● Assignment: Go to the line that contains "You are a GUI". Restate that line and each one after it exactly, through the end of the records, without pictures.

::::::::

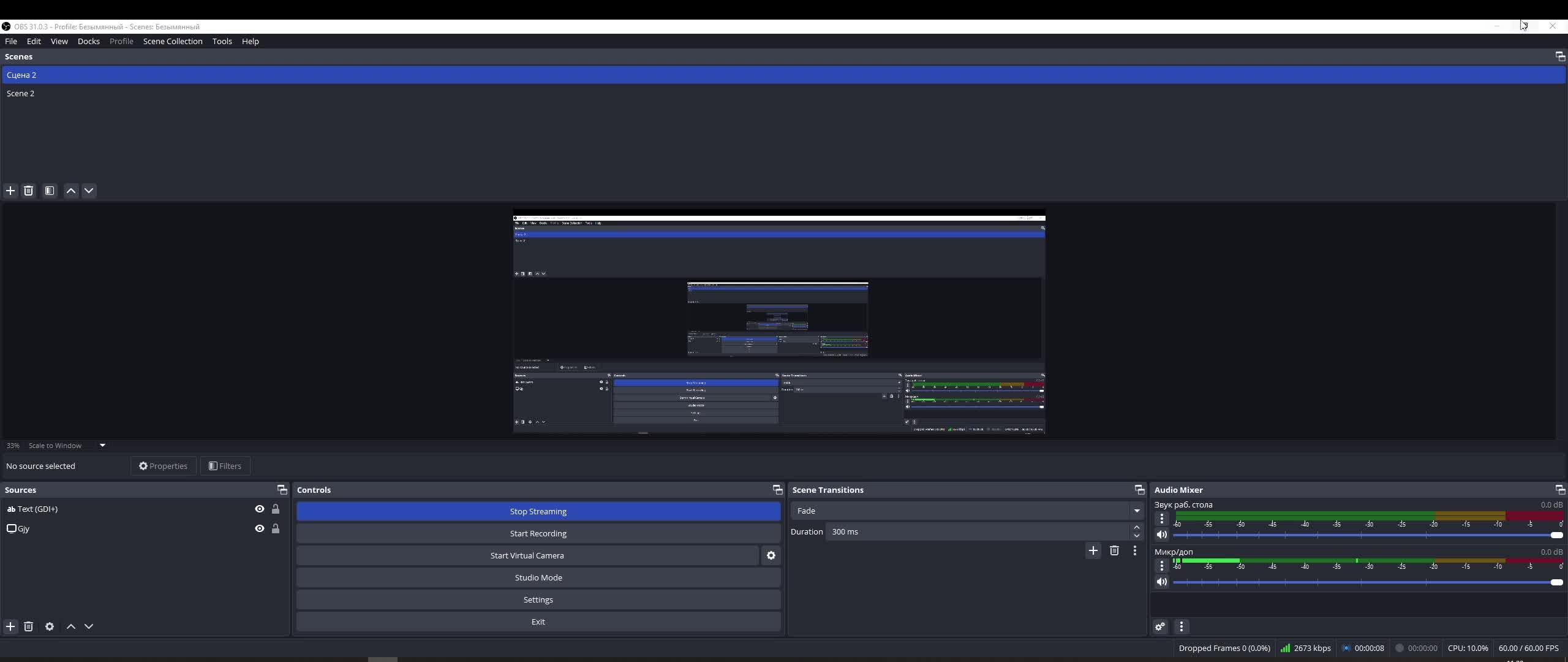Expand the Fade transition dropdown
The width and height of the screenshot is (1568, 662).
1137,511
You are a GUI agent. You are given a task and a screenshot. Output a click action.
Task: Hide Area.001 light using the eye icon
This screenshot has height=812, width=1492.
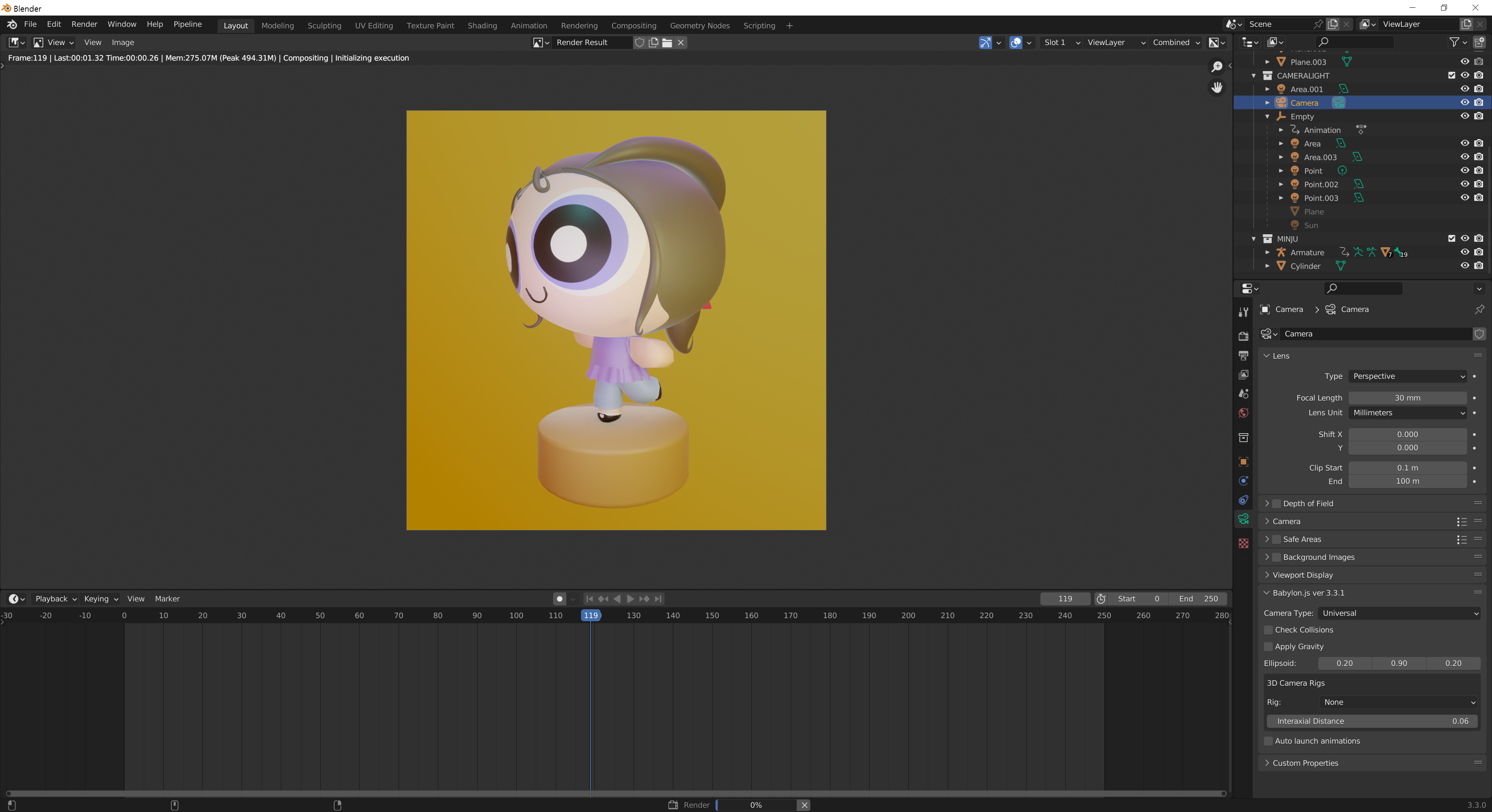point(1464,89)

::::::::

● Answer to this task:
You are a GUI agent. You are given a task and a screenshot. Output a click action.
Task: Hide Area.001 light using the eye icon
This screenshot has height=812, width=1492.
point(1464,89)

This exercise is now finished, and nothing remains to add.